It was reported this morning that the Milwaukee Teachers Union is fighting the school board over Viagra. The school district is facing a financial crisis. In an effort to cut costs, the school board decided to discontinue funding Viagra in its health plan. The Milwaukee Teachers Union is upset. The school district had tried to cut costs in April by laying off 682 employees but that effort was unsuccessful. In that instance, the Teachers Union triumphed. In a new effort to cut costs, the school district targeted Viagra.
The Teachers Union argues that Viagra is necessary to treat "an exclusively gender related-related condition" and banning its coverage would in effect discriminate against men. This is not exactly true. While one gender may have a reason to use it, both genders benefit from it. For Viagra to be truly useful, at least two people are required. Both genders can benefit from Viagra or suffer from its absence. Leaving that aside, the essence of the argument is that Viagra is necessary and should therefore be covered. But sexual dysfunctional is not a medical condition that in any way affects a person's health or impedes that person's participation in society. While impotence can be a frustrating and even humiliating occurrence, it in no way jeopardizes a person's health. Humiliation, frustration, and embarrassment are not conditions that require medical treatment, though if the pharmacology industry creates a drug for those, they will be.
Unless a child is desired, sexual intercourse is not necessary. Even then, it is not essential. Science had provided alternatives. Properly understood, there is no need for Viagra at all. There is only desire for it. There is no ailment, condition, or illness that requires sexual intercourse as a treatment. Perhaps the closest one can get to a "necessary" requirement for it is if it is deemed necessary to save a marriage or relationship. But that is not a medical condition.
There is a growing confusion in society between necessary and desirable medical procedures. No matter how badly a face lift or a tummy tuck is desired, they are not necessary in any medical sense. Insecurity and vanity are not the same thing as as need and necessity. There are no limits to human vanity and desire. They are wealth creating engines that drive our economy. Most often, they are characteristics that spur the economy to keep up with their constant permutations. They also drive health care. Plastic surgery is a constantly evolving field almost exclusively driven by vanity. Sexual dysfunction is another. When the desire to look younger or have better sex become confused in the mind of an individual with the need to look younger or have better sex, psychological turbulence results.
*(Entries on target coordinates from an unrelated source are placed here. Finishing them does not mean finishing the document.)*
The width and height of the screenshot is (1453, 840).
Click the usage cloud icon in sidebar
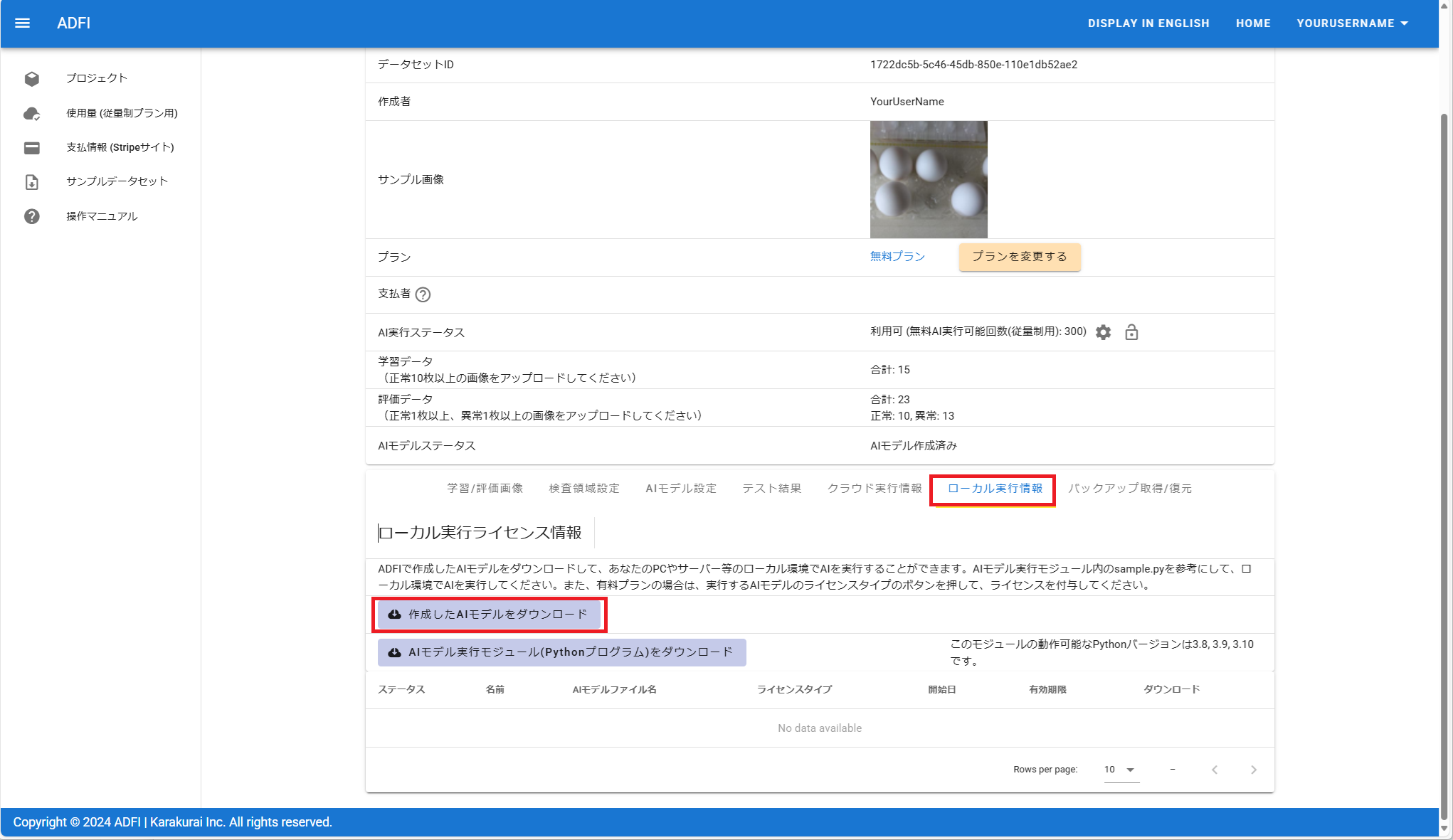pos(31,113)
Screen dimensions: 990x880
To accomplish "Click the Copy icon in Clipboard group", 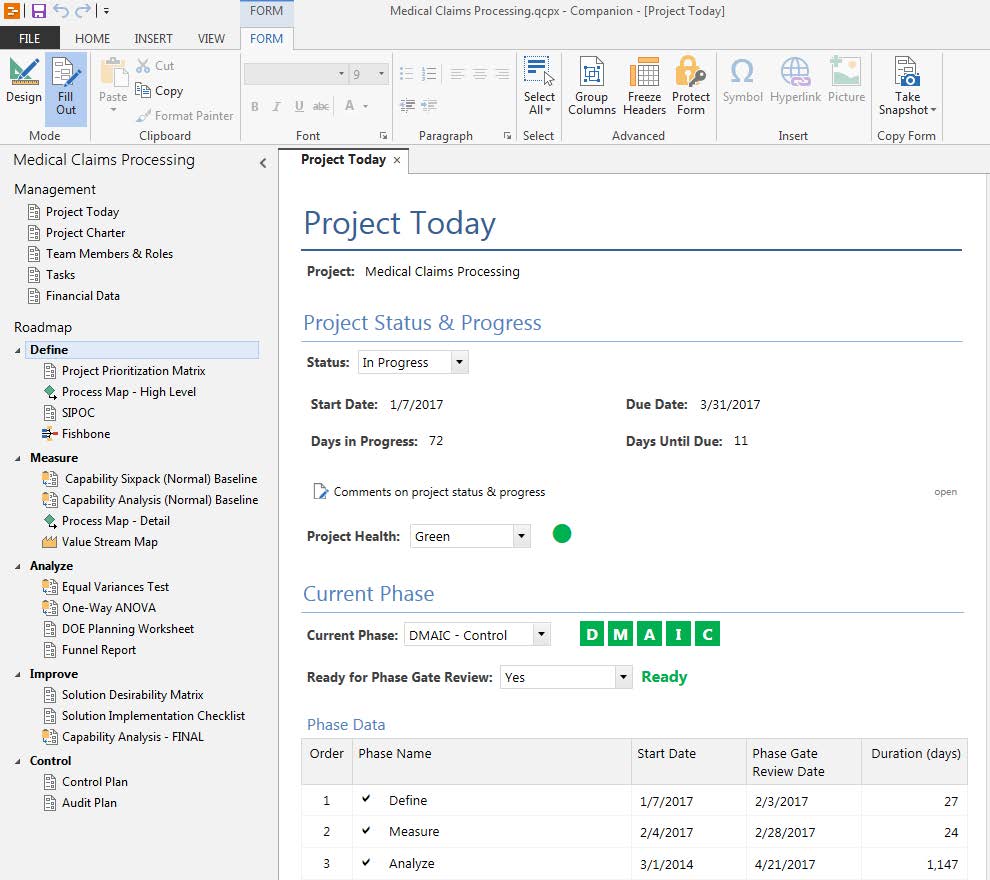I will click(144, 91).
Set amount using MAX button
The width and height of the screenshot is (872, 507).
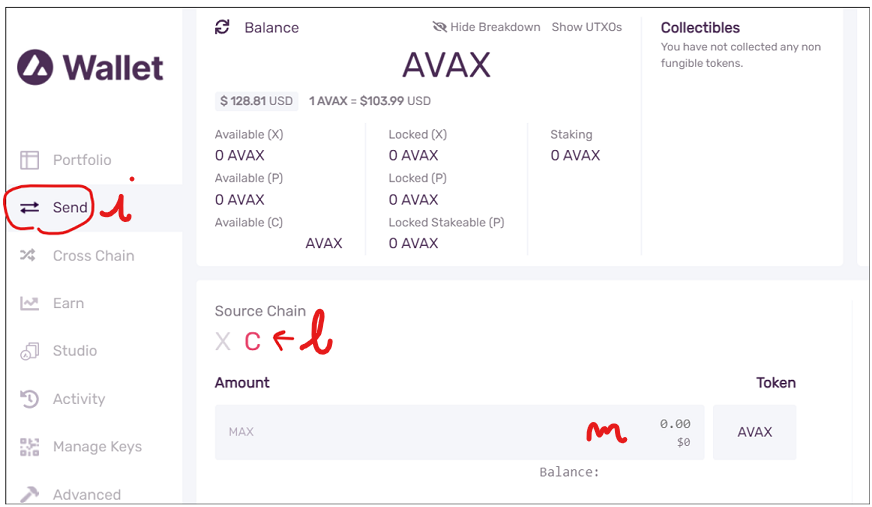pos(241,431)
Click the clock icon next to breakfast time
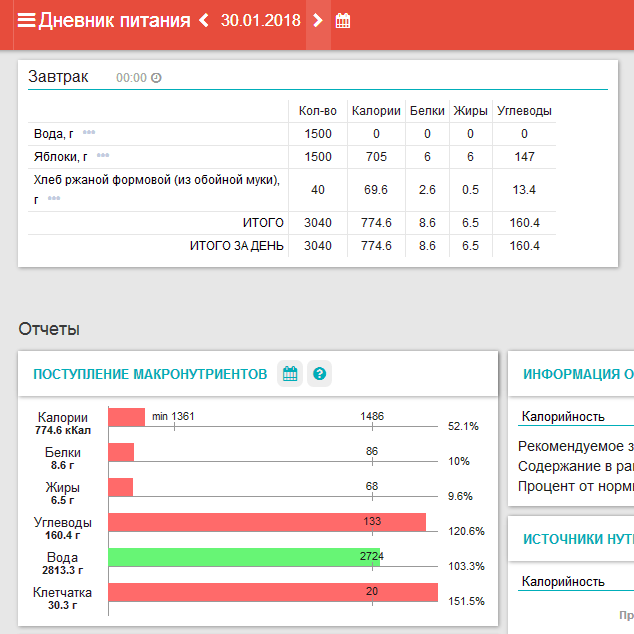 point(156,78)
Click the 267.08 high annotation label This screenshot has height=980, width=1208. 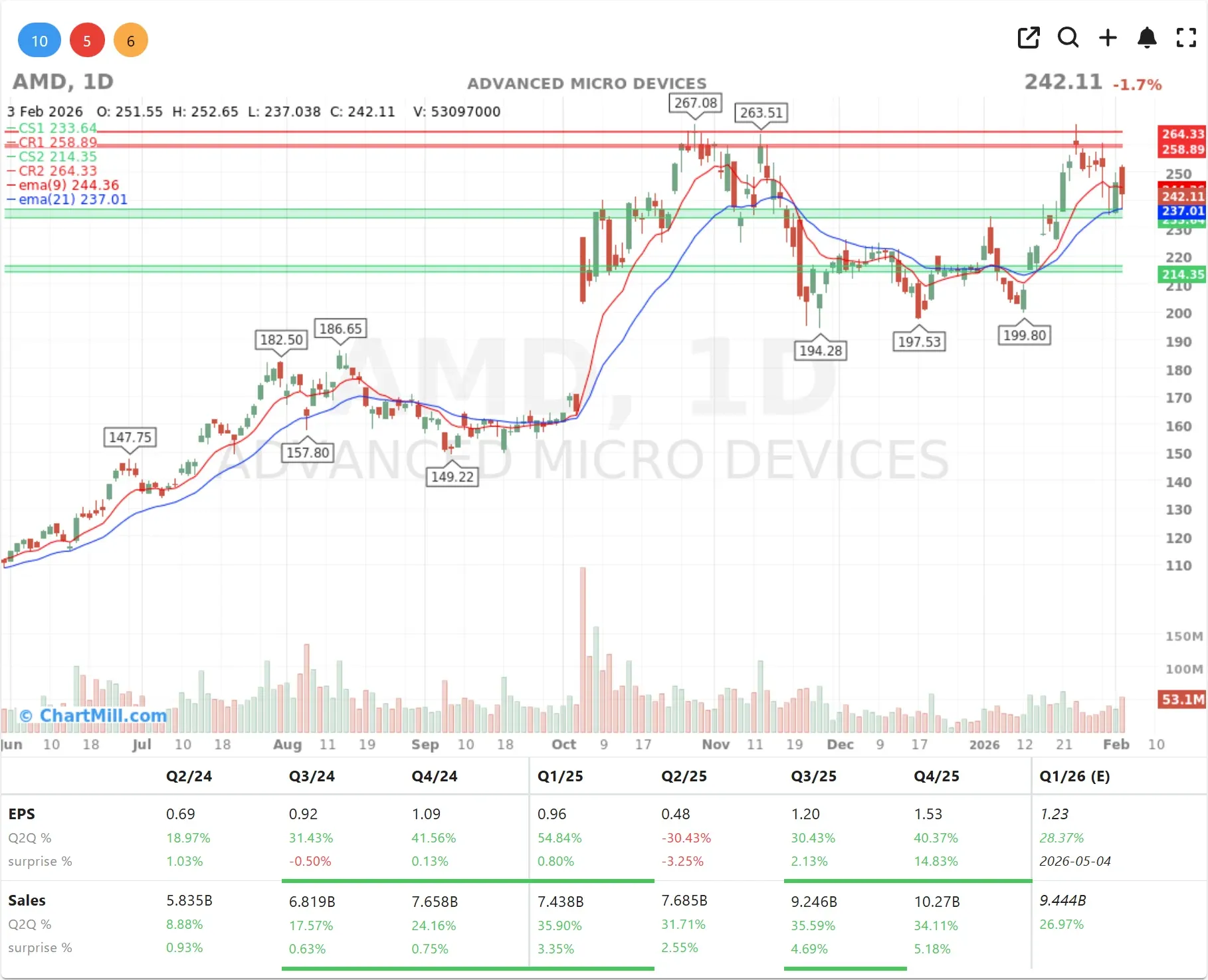click(x=694, y=103)
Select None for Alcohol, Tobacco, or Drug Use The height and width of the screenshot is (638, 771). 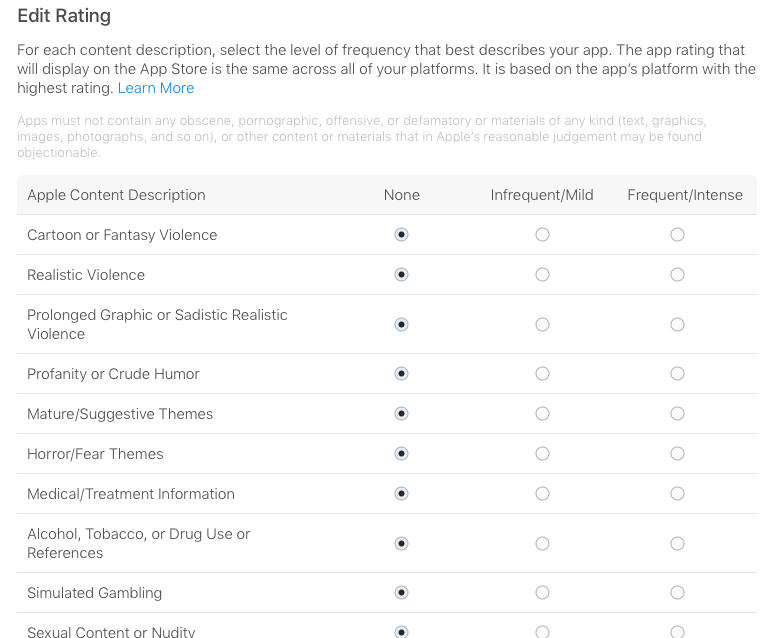(401, 543)
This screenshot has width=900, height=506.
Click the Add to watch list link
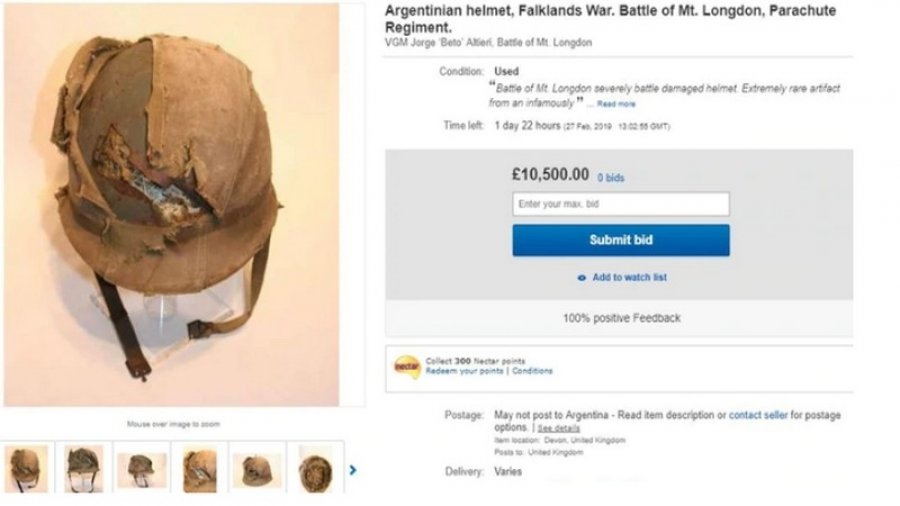point(629,277)
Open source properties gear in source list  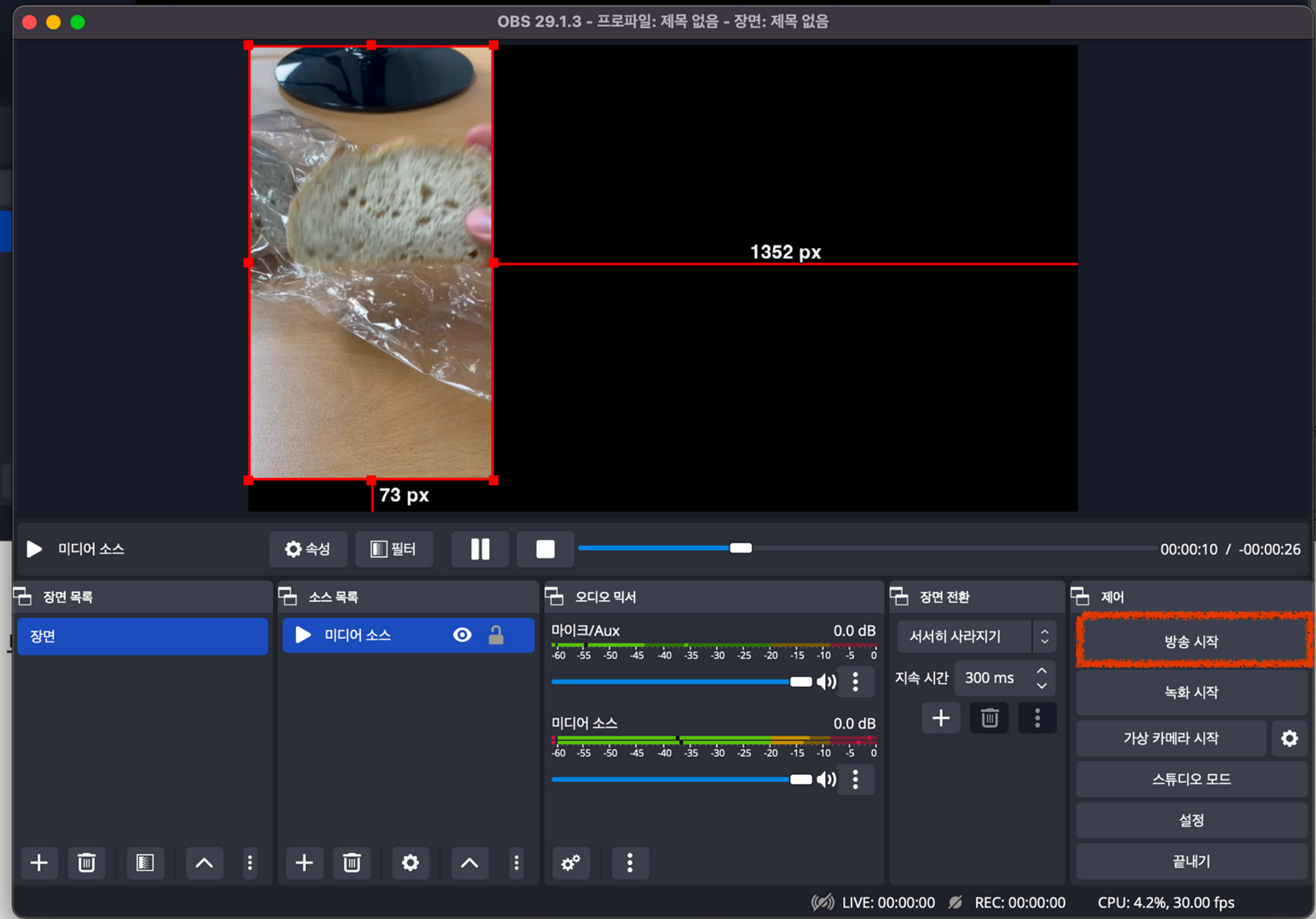click(x=410, y=862)
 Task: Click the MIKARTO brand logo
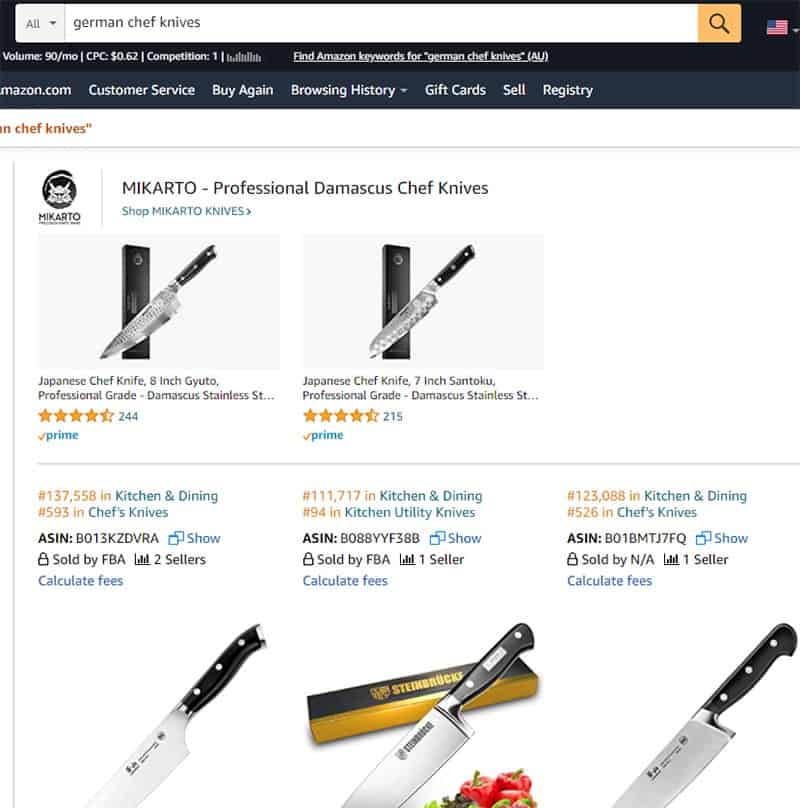(x=60, y=197)
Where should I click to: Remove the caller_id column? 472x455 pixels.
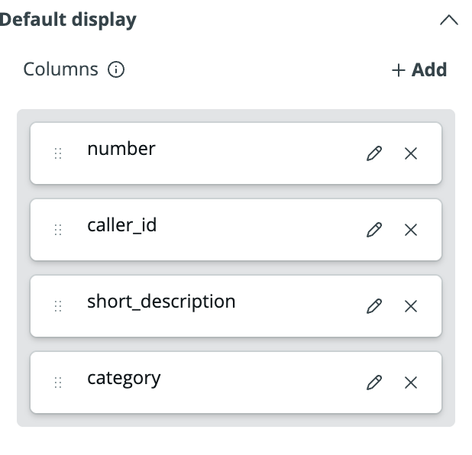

It is seen as unfair that the "rich" benefit while the rest of us languish. It is not fair that Hugh Hefner can get all the Viagra he needs or Angelina Jolie can get all the surgery she wants while we cannot. It is believed that everyone has the right to look younger, better and have great sex. We don't any more than everyone has the right to be tall, thin, or look like a GQ underwear model.
Life is full of little injustices. Some people are good looking. Others are not. Some people are tall. Others are not. Some people have good sex. Others do not. Every one wants those things but everyone doesn't get them. When a procedure or drug offers a remedy to our insecurities or a solution to our desires, everyone wants it. The problem is that not everyone can afford it: unless a way is found to make it affordable. A way has been found. That way is health insurance. If health insurance can be bent to include the desires of people rather than simply the needs of people, the floodgates will be opened. With national health care, there will be relentless pressure to expand it to include the desires of the vain, the frustrated, and the insecure. Politicians have always found it difficult to say no. Health care will be no different. The candidate who promises a breast lift to every woman who wants one and Viagra to every man who needs it will have a distinct advantage over the candidate who says we cannot afford it.
If anyone ever discovers a pill that will retard the aging process, unless that drug is cheap, the nation will go broke in a week. More broke I mean.